┌──

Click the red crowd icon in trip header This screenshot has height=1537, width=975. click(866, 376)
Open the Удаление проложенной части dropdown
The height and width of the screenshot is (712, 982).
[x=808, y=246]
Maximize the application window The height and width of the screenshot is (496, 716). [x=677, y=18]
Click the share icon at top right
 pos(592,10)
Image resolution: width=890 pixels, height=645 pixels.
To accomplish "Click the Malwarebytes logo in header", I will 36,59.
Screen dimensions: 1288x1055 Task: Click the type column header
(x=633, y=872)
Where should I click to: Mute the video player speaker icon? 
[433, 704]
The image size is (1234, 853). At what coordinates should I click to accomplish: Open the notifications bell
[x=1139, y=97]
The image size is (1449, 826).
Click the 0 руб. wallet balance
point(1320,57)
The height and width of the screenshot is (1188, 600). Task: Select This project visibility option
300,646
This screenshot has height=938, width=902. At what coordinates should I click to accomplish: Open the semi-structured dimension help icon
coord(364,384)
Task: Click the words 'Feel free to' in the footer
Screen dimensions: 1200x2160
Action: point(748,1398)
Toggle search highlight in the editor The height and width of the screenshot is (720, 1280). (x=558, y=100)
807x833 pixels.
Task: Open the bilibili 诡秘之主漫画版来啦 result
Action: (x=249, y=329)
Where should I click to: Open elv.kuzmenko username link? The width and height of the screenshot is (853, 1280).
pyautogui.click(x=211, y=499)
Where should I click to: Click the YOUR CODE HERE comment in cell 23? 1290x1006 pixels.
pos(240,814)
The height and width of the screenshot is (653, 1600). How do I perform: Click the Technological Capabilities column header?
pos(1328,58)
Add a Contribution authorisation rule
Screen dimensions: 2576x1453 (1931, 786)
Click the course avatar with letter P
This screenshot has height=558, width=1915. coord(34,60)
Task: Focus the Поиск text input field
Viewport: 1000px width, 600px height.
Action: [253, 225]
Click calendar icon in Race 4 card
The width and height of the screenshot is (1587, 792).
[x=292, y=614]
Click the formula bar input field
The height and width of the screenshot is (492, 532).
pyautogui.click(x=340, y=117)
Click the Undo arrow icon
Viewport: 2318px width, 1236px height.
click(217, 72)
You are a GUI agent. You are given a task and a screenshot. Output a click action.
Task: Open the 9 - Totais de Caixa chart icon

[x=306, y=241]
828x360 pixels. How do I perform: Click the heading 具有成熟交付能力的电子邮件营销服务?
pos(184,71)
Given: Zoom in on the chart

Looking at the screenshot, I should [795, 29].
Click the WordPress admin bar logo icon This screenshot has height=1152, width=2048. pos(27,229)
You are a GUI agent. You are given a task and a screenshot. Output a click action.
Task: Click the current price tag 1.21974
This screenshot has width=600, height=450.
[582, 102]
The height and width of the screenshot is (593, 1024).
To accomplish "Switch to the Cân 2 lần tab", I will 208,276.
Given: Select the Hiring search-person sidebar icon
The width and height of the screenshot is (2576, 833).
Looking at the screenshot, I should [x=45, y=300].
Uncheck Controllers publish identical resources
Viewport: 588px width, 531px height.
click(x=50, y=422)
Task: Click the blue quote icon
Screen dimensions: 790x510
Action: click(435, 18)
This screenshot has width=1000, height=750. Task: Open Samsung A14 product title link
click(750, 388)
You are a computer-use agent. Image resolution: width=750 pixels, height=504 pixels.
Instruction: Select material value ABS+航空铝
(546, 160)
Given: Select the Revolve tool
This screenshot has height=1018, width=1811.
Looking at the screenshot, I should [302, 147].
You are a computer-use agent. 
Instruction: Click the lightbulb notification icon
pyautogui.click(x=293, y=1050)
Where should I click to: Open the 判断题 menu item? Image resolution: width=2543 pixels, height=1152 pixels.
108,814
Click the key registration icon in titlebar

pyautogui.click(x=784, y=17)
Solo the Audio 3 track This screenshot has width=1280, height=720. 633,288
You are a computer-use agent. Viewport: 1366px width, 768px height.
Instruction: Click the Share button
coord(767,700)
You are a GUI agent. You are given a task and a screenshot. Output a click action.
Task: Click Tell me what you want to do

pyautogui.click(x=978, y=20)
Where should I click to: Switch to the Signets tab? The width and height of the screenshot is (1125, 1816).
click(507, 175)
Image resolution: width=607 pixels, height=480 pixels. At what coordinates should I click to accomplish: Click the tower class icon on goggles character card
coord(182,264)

└──

WHAT IS NEEDED:
Output the data from the line containing "The height and width of the screenshot is (593, 1024)." through the line containing "click(x=50, y=422)" as a JSON list of strings, one string per line, omitting blank lines.

FINISHED TASK:
[
  "The height and width of the screenshot is (593, 1024).",
  "To accomplish \"Switch to the Cân 2 lần tab\", I will 208,276.",
  "Given: Select the Hiring search-person sidebar icon",
  "The width and height of the screenshot is (2576, 833).",
  "Looking at the screenshot, I should [x=45, y=300].",
  "Uncheck Controllers publish identical resources",
  "Viewport: 588px width, 531px height.",
  "click(x=50, y=422)"
]